Audi Lawson, Bonita Legacy

Exhibition dates: January 4 – February 4, 2025
Bonita artist Audi Lawson documents the region from the 1950’s through the 1990’s including mediums such as photography, sculpture, collage and drawing.
Series:
Audi’s Fantasy Landscapes
In the 1990s, in a melding of elements of sculpture and photographs, Audi’s landscape fantasies evolved from collages of pieces of torn paper that were subsequently photographed and incised. Since these images have little perspective, the foreground and background can seem to switch places. In the complete darkness of the darkroom, Audi later added her own hands and other objects to the color backgrounds, a process where Audi had no idea what might develop. “The wonderful wild pleasure of not knowing what I was going to get never ceased!” she says in her description of the work.
In the 1990’s, Audi returned to using paint, creating textural images of acrylic paint on Masonite backing. The dense surface of Masonite keeps the paint from soaking in like canvas, and gives the final look a layered quality.
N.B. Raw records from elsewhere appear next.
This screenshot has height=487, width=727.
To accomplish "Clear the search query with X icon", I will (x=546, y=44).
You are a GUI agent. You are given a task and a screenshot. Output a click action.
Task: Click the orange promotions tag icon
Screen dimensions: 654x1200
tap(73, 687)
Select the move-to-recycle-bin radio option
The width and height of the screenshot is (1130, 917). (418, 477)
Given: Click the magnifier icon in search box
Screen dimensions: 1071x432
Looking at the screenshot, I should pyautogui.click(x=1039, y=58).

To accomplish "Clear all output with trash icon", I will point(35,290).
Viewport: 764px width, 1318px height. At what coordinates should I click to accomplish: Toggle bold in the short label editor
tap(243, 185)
The Masonite pieces are some of the largest that Audi did in her career as well as some of the smallest at only 6” square.
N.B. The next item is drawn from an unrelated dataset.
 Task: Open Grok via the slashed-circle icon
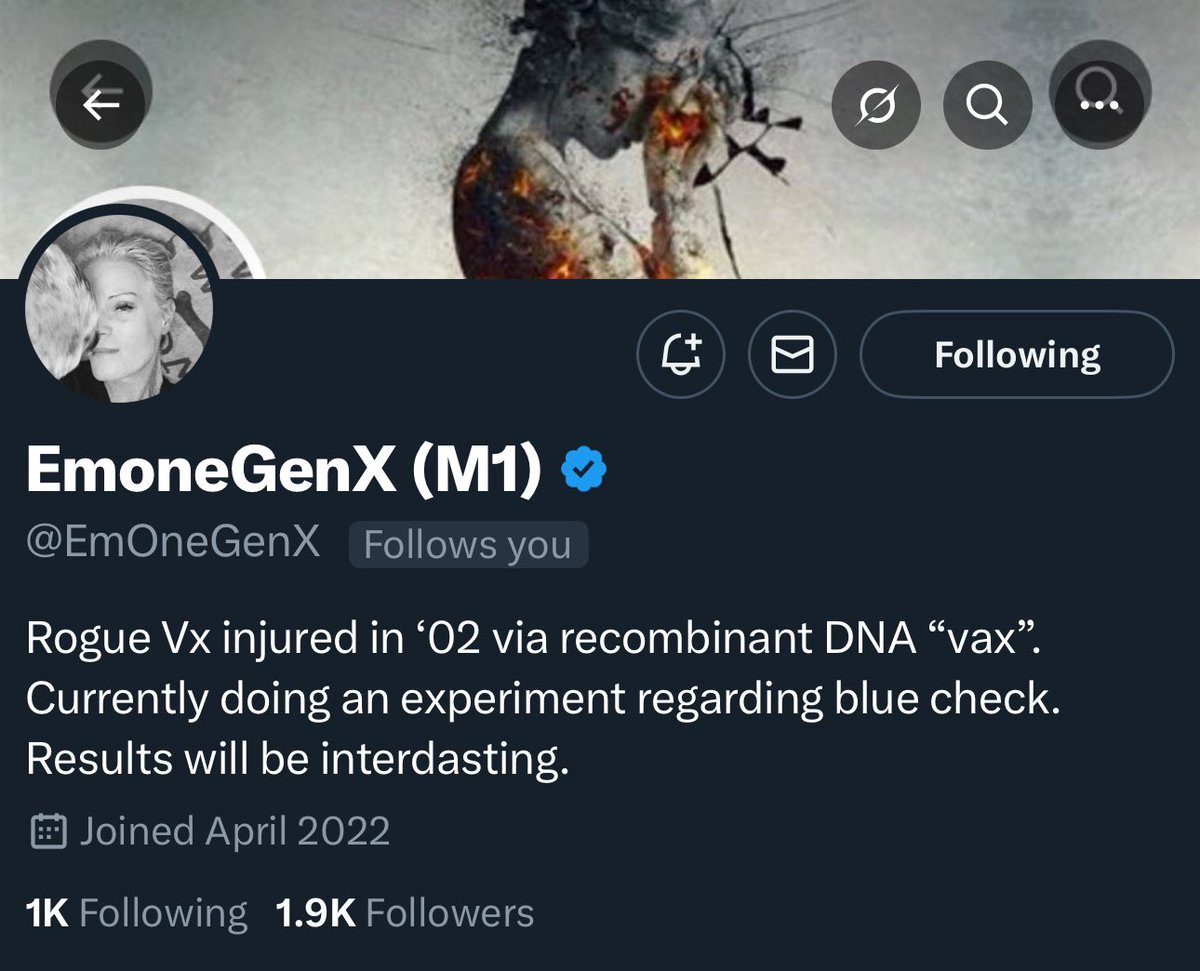coord(876,105)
Audi was drawing what she called “unbuildable sculptures.” Using a variation on perspective drawing, a technique used to represent three dimensional images on a two dimensional place, Audi made line drawings that make it difficult for the viewer to discern what is the inside and outside of the image.
Inside and outside, straight lines and circles, two-dimensional and three dimensional, black & white and color, representational and fantastical, traditional and rule-breaking – Audi Lawson explored them all, and brought them together to create a unique body of work.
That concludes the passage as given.